Em resposta, foi preso em maio de 1983, durante a visita de um enviado do então presidente francês, François Mitterrand, um opositor do nacionalismo econômico que Sankara defendia.

Grupos de esquerda organizaram então um movimento para pedir sua libertação, e os atos ganharam o apoio dos militares, que desconfiavam do governo. Após ser solto, ele uniu todas essas forças e tomou o poder. Braço direito e amigo de longa data do líder, Campaoré capitaneou os comandos militares que saíram de Po, no sul do país, e marcharam em direção à capital, em 4 de agosto de 1983.

A visão política do “Che africano” foi em grande parte moldada pelo período no qual frequentou a escola militar Antisrabé, em Madagascar. Lá, testemunhou em 1972 a virada à esquerda de Didier Rasiraka, que acabou com o regime neocolonialista de Philibert Tsiranana no país.

Assim, Sankara começou a gestar um projeto revolucionário para Burkina Fasso, que ganhou força durante sua passagem pelo Marrocos, onde se aproximou de Campaoré. Uma vez no poder, o “Che africano” deixou clara sua inspiração na Revolução Cubana. Um dos pilares era a educação, e Sankara instou os burquinenses a construírem escolas em suas comunidades.

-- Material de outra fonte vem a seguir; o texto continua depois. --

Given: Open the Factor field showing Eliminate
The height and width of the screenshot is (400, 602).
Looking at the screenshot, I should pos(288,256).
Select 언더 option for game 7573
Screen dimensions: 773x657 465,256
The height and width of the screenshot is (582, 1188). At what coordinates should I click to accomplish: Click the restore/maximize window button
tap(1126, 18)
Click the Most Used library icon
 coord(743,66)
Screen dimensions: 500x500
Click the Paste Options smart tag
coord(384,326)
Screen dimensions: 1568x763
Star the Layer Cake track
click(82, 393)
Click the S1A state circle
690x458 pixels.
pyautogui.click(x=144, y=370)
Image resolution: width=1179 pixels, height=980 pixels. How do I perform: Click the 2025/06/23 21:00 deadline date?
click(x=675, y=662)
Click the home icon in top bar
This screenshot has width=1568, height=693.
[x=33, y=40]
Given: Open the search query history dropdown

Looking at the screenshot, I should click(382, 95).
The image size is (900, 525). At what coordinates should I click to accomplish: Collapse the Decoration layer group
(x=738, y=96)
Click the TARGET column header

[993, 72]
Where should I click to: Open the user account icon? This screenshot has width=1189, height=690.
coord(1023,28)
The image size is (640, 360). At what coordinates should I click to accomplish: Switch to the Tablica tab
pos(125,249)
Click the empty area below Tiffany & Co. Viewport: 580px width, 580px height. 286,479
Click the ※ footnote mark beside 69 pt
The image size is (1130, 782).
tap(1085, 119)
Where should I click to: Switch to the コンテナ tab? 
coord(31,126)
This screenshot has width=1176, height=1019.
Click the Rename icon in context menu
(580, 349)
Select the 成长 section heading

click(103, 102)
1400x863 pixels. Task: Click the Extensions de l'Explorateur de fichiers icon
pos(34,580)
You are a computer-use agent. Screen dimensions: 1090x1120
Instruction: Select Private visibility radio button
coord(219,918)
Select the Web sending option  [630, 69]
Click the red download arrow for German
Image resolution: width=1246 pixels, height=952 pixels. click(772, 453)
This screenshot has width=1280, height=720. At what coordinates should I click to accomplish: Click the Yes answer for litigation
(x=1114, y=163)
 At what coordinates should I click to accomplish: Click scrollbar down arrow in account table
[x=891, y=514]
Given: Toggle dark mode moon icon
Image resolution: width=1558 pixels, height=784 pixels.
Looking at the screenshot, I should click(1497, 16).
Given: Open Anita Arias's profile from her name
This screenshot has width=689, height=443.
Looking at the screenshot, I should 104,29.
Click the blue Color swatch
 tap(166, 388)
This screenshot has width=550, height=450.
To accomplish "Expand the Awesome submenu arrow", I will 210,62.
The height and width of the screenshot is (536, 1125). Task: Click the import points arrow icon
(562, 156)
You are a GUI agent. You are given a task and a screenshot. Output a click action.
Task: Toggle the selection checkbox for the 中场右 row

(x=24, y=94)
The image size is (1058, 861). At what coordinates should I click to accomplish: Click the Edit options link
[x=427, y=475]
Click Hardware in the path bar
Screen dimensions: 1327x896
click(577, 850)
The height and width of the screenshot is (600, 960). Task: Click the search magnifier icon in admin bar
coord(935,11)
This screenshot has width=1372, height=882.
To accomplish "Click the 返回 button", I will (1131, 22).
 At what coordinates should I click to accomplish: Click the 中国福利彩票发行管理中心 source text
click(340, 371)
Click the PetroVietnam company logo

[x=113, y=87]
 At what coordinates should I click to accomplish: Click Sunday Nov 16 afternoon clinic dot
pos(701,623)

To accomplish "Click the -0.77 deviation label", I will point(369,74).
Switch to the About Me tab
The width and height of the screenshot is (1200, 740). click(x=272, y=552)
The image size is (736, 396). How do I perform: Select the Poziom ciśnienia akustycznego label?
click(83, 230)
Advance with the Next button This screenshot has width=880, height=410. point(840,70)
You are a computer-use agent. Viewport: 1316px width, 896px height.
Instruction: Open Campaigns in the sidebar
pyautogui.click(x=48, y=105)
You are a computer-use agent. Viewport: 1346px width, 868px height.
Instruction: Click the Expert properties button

Outro era a saúde, exemplificado em uma campanha maciça de vacinação para diminuir os números da mortalidade infantil, que saíram de 227,7 por mil nascidos vivos em 1982 para 205,6 por mil nascidos vivos em 1987.

O nacionalismo foi outra marca de seu governo, principalmente na questão econômica —Sankara queria diminuir a dependência que o país tinha da França e de organismos internacionais. Para isso, fortaleceu o setor de algodão ao obrigar o uso de roupas com o tecido faso dan fani, tradicional no país. Também impôs os esportes de massa, fechou discotecas ligadas à elite e criou bailes populares. “Foi uma ruptura com o esquema clientelista da época”, explicou o historiador Amzat Boukari-Yabara, ao jornal Le Monde.

As mudanças, porém, logo encontraram inimigos. Perto de seu fim, o então líder era cada vez mais contestado, e mesmo no comando do regime havia um clima de desconfiança. A rejeição à antiga colônia desagradava ao então presidente Mitterrand, contra quem Sankara adotava um tom afiado.

“As pessoas informaram a Sankara que Campaoré queria dar um golpe contra ele”, explica Kam. “Ele sempre dizia que não era verdade.” Hoje, quase 34 anos depois, os ex-aliados ocupam lugares opostos na história do país. “Aquele que morreu se tornou mais vivo e aquele que é vivo é como se estivesse morto.”